Für ungebremste Heiterkeit im Publikum sorgte die Textpassage aus Dina El-Nawabs "Eric Fail - Geht's noch peinlicher?" (Ueberreuter), die sich Lena Richter aus Hamburg ausgesucht hatte: Das richtige Versteck für einen Spickzettel zu finden - die Mutter schlägt dem Jungen als sichersten Ort einen BH vor ... Lässig und humorvoll brachte sie die Stimmung am Frühstückstisch rüber, "toll, wie Du die verschiedenen Stimmen der Familie gesprochen hast!", meinte Vorjahressieger Jarik Foth in der Jury anerkennend. Auch der zielsicher vorgetragene empörte Wutanfall eines Punkers sorgte für offene Münder im Publikum und Schmunzeln bei der Jury: Leander Neudeck aus dem Saarland hielt in der Suada aus Jutta Wilkes "Stechmückensommer" (Knesebeck) sowohl Tempo als Stimmkraft. Feuchte Augen bei den Erwachsenen dagegen gab es bei der Textpassage aus Lea Dittrichs "Die Dinge, über die wir schweigen" (Südpol): Erinnerungen an die Mutter, Versuche, eine emotional komplizierte Situation zu erklären - Emilie Huchler aus Baden-Württemberg trug das fast Unsagbare leise schluckend mit atemloser Spannung vor - "wie in Zeitlupe" habe Emilie die Szene aufgebaut, so Juror Tim Gailus. Spürbares Gefühl für Dramatik, aber im expressiven Sinne, zeigte auch Victoria Schaay aus Nordrhein-Westfalen, die ihre Stimme bis in höchste Stimmlagen katapultierte: "Eine unglaublich angenehme Stimme - mich hat der innere Konflikt des Jungen gepackt, der im Wolf keine Bestie sehen will", urteilte Juror Max Moor.

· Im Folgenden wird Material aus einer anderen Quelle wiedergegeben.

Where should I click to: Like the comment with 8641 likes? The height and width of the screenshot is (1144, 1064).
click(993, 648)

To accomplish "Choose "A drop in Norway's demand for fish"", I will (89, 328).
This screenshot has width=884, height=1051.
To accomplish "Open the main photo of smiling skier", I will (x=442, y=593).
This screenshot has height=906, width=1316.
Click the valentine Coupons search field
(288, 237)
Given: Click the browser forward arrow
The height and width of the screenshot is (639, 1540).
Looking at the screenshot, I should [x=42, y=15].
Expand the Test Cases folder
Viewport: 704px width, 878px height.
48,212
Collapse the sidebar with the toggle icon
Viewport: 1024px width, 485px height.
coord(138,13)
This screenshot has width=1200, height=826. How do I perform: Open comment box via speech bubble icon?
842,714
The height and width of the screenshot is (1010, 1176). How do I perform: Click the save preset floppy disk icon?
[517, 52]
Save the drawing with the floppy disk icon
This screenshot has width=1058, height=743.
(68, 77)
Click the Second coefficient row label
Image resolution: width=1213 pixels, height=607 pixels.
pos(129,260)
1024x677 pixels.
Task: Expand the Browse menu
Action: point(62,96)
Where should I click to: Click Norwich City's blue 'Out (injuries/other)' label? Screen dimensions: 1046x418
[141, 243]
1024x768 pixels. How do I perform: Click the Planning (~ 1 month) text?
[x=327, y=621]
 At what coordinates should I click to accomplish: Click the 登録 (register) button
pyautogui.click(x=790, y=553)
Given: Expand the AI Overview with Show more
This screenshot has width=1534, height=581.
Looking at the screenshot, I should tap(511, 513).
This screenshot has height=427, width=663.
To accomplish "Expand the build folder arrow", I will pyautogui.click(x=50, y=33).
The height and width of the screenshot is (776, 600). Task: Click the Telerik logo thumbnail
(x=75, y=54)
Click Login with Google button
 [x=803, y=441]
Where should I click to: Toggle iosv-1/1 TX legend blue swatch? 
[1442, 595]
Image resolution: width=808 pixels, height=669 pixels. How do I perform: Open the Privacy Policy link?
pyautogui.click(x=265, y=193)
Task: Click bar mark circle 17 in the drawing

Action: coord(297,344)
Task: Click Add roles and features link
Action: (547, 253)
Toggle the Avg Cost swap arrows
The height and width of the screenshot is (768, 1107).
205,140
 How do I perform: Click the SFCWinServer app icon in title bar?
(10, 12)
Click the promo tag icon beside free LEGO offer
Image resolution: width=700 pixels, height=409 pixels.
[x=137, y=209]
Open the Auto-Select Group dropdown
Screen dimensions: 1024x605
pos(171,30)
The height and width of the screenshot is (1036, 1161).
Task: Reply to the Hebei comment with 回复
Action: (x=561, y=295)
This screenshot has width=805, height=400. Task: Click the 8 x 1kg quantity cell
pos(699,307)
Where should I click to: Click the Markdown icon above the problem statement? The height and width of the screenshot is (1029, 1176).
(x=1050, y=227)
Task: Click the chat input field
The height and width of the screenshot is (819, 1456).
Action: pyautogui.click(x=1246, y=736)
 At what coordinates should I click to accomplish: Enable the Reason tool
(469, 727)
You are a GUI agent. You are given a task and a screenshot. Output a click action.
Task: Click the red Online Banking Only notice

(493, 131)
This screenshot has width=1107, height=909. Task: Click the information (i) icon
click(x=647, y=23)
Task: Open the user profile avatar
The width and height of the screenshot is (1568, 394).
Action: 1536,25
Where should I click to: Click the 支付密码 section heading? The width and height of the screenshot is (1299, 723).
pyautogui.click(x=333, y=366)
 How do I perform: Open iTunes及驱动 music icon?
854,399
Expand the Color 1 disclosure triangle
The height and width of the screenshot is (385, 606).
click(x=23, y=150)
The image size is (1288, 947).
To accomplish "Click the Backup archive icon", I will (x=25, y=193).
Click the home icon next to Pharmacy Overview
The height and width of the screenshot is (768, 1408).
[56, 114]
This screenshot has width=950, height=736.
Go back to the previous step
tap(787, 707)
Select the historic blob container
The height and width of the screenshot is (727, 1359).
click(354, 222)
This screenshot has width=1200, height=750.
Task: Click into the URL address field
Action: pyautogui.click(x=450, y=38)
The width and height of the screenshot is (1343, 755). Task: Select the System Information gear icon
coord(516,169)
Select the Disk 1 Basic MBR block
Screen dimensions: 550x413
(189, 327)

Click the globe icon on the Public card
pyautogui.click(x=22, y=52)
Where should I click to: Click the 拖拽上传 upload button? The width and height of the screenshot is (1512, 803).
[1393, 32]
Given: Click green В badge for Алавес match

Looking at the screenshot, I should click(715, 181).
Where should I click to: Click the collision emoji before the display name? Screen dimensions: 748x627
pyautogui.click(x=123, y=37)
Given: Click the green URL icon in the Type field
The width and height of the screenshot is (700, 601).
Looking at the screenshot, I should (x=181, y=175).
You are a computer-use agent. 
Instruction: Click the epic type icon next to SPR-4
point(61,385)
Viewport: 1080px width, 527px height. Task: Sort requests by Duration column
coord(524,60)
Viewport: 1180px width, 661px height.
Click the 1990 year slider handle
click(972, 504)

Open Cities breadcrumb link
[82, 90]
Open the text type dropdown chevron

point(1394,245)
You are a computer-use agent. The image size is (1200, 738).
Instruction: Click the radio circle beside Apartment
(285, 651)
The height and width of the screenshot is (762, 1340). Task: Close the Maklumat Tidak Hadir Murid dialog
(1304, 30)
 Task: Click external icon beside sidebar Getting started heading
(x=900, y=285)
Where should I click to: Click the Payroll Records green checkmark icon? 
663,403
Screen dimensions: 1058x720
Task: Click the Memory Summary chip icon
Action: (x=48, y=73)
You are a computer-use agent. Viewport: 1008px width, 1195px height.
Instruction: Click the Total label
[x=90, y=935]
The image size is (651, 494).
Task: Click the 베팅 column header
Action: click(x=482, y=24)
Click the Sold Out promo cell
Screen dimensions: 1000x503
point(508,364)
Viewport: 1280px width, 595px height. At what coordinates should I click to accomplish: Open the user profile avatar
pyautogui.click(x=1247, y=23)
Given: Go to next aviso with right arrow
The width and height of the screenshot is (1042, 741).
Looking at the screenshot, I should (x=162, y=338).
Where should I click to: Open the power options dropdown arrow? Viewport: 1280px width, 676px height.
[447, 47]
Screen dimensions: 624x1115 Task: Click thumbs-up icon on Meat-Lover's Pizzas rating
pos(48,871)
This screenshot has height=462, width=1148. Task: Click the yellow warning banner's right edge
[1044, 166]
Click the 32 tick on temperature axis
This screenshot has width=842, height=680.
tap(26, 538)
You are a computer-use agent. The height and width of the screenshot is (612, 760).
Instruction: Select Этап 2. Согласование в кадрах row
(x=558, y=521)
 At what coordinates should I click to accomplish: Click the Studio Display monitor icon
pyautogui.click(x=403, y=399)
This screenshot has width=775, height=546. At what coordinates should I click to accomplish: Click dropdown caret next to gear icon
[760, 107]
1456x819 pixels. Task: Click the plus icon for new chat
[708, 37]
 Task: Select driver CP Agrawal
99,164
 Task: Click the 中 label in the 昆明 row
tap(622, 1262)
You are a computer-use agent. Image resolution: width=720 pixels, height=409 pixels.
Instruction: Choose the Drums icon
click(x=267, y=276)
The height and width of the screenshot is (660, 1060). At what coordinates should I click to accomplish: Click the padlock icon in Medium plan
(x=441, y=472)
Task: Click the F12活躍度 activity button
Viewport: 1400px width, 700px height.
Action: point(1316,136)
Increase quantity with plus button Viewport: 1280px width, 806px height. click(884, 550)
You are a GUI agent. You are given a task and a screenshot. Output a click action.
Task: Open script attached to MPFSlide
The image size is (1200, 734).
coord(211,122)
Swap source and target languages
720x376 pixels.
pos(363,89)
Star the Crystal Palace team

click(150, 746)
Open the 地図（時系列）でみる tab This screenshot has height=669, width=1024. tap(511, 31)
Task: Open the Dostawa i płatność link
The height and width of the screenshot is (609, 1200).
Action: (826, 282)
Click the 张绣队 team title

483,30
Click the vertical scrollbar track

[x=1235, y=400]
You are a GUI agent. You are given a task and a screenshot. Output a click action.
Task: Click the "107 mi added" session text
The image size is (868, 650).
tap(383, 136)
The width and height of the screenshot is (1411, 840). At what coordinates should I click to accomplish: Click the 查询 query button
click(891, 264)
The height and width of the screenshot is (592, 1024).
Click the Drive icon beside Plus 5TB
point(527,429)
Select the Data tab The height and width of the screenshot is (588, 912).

Politisch hochaktuell dann der zeitlich letzte Vortrag von Hanna Gelmroth aus Brandenburg: Sie hatte eine Passage aus Mirjam Presslers "Ich bin's, Kitty" (Beltz & Gelberg) gewählt, in der Katzen über andere Katzen diskutieren, die aus einem Bürgerkriegsland geflüchtet sind. Sie arbeitete die unterschiedlichen Stimmen in der erregten Debatte heraus, die zu einem Plädoyer für uneingeschränkte Menschlichkeit wurde.

Sendetermin am 30. Juni

Für Börsenvereinsvorsteher Heinrich Riethmüller ist der Vorlesewettbewerb alles andere als ein Pflichttermin: "Ich freue mich jedes Jahr darauf!" Riethmüller hob hervor, dass der Wettbewerb, an dem in diesem Jahr rund 23.000 Klassen mit 570.000 Schülern teilgenommen haben, die erfolgreichste Leseförderungsmaßnahme sei. Das sei wichtiger denn je, denn wie Autorin Kirsten Boie jüngst in der "Zeit" beklagt habe, könnte ein Fünftel der Fünftklässler nicht den Sinn eines Textes verstehen. "Das ist ein Skandal, dass wir uns so wenig Förderungsmaßnahmen leisten - denn wer nicht gut lesen kann, hat später weniger Chancen."  RBB-Programmdirektor Jan Schulte-Kellinghaus, dessen Tochter am Vorlesewettberb an ihrer Schule gewonnen hat, berichtete, dass "wir beim Lesen von 'Ella' oft laut gelacht haben!"

Der RBB hat das Finale der 59. Vorlesewettbewerb aufgezeichnet und produziert eine Sendung für KiKa, die am 30. Juni um 17.45 Uhr bei "Timster" ausgestrahlt wird. Das Erste zeigt im Herbst zum Start des neuen Wettbewerbs 2018/19 eine weitere Sendung.